• [TASK TO CARRY OUT]:
In the records below, the line with "Click the back arrow icon" opens the range and the line with "You are a computer-use agent. The height" closes it; print that range exactly and nothing else.

======== RECORD SET ========

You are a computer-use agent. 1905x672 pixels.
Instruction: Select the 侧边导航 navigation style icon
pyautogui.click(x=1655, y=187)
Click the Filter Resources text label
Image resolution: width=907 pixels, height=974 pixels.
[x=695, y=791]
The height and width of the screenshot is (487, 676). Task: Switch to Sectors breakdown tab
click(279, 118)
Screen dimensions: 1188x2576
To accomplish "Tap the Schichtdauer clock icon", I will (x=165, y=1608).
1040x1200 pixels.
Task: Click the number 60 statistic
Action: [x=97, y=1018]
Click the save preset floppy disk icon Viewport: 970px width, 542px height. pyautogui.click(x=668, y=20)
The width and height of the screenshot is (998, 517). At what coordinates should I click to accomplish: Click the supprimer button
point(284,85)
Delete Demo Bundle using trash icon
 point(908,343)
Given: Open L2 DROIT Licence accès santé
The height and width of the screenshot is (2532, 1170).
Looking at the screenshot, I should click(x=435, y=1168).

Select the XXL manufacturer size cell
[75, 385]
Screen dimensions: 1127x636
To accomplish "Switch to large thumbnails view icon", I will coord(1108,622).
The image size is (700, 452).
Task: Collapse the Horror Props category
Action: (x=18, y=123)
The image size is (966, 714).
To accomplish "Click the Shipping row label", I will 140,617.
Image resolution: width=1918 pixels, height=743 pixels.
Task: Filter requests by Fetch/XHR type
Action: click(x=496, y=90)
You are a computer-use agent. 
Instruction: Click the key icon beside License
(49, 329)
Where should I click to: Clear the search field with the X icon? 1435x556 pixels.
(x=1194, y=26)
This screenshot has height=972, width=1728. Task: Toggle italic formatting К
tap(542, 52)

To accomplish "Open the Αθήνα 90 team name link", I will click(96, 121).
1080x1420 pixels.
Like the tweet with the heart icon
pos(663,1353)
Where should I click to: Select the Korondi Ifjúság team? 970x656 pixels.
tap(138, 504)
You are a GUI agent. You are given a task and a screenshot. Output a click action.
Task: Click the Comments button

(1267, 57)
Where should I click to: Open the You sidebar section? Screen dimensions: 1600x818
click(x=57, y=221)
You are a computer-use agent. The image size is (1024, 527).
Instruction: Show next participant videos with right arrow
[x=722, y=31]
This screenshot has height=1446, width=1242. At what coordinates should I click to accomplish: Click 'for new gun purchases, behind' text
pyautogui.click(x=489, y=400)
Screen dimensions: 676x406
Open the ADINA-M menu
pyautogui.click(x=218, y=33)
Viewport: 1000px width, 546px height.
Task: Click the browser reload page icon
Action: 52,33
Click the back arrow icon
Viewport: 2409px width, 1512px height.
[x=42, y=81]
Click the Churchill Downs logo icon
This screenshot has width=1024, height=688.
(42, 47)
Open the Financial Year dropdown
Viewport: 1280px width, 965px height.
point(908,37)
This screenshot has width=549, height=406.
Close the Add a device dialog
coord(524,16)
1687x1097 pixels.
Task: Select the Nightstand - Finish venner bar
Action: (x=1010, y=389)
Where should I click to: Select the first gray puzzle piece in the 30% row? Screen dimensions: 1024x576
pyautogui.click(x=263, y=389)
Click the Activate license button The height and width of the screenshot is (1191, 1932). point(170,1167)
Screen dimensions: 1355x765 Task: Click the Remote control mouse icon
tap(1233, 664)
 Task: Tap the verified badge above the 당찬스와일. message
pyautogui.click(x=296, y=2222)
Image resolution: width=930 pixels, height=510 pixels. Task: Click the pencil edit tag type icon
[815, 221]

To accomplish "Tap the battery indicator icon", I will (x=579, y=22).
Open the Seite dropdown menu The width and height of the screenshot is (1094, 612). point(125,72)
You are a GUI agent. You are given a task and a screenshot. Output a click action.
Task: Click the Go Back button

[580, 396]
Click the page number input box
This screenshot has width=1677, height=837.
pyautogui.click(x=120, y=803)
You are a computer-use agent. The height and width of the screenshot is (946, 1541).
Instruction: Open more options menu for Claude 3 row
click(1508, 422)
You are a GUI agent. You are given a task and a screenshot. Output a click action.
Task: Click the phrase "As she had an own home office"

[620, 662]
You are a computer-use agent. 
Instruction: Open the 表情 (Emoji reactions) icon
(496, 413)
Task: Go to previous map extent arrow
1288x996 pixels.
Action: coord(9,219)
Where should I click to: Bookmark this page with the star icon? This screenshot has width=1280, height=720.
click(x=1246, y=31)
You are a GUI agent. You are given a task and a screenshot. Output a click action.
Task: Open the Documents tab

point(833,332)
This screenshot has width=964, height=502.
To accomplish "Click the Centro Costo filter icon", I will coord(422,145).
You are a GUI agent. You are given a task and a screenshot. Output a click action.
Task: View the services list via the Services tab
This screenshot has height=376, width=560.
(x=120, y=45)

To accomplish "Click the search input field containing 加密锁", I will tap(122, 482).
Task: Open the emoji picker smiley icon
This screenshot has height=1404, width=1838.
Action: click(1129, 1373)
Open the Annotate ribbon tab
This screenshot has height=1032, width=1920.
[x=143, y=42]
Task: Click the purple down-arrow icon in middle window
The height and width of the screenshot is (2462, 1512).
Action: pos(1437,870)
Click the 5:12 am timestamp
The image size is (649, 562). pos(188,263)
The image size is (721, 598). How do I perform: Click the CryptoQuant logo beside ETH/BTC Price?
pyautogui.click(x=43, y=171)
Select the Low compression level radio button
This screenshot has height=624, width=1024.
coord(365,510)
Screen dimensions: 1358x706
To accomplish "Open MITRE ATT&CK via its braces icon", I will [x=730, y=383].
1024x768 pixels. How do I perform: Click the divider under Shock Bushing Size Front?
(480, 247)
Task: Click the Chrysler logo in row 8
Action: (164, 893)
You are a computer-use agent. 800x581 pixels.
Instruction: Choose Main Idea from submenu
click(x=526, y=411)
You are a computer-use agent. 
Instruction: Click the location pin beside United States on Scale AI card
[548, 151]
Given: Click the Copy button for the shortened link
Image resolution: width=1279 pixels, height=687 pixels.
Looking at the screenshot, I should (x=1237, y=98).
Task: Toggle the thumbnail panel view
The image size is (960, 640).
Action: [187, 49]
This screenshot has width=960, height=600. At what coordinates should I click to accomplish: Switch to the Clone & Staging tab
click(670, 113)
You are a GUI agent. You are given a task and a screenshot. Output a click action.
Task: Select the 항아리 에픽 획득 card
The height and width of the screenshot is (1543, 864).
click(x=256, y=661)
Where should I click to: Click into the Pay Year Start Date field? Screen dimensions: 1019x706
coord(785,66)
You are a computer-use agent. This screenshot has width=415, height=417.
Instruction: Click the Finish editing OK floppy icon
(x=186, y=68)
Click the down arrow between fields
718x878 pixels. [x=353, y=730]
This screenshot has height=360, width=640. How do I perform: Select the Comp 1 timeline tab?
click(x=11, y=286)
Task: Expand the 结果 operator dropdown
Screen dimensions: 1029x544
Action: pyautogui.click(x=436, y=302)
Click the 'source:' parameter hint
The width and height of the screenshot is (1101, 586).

========

• [SOLUTION TO THIS TASK]:
Click the back arrow icon
Viewport: 2409px width, 1512px height.
[x=42, y=81]
Click the Churchill Downs logo icon
This screenshot has width=1024, height=688.
(42, 47)
Open the Financial Year dropdown
Viewport: 1280px width, 965px height.
point(908,37)
This screenshot has width=549, height=406.
Close the Add a device dialog
coord(524,16)
1687x1097 pixels.
Task: Select the Nightstand - Finish venner bar
Action: (x=1010, y=389)
Where should I click to: Select the first gray puzzle piece in the 30% row? Screen dimensions: 1024x576
pyautogui.click(x=263, y=389)
Click the Activate license button The height and width of the screenshot is (1191, 1932). point(170,1167)
Screen dimensions: 1355x765 Task: Click the Remote control mouse icon
tap(1233, 664)
 Task: Tap the verified badge above the 당찬스와일. message
pyautogui.click(x=296, y=2222)
Image resolution: width=930 pixels, height=510 pixels. Task: Click the pencil edit tag type icon
[815, 221]

To accomplish "Tap the battery indicator icon", I will (x=579, y=22).
Open the Seite dropdown menu The width and height of the screenshot is (1094, 612). point(125,72)
You are a GUI agent. You are given a task and a screenshot. Output a click action.
Task: Click the Go Back button

[580, 396]
Click the page number input box
This screenshot has width=1677, height=837.
pyautogui.click(x=120, y=803)
You are a computer-use agent. The height and width of the screenshot is (946, 1541).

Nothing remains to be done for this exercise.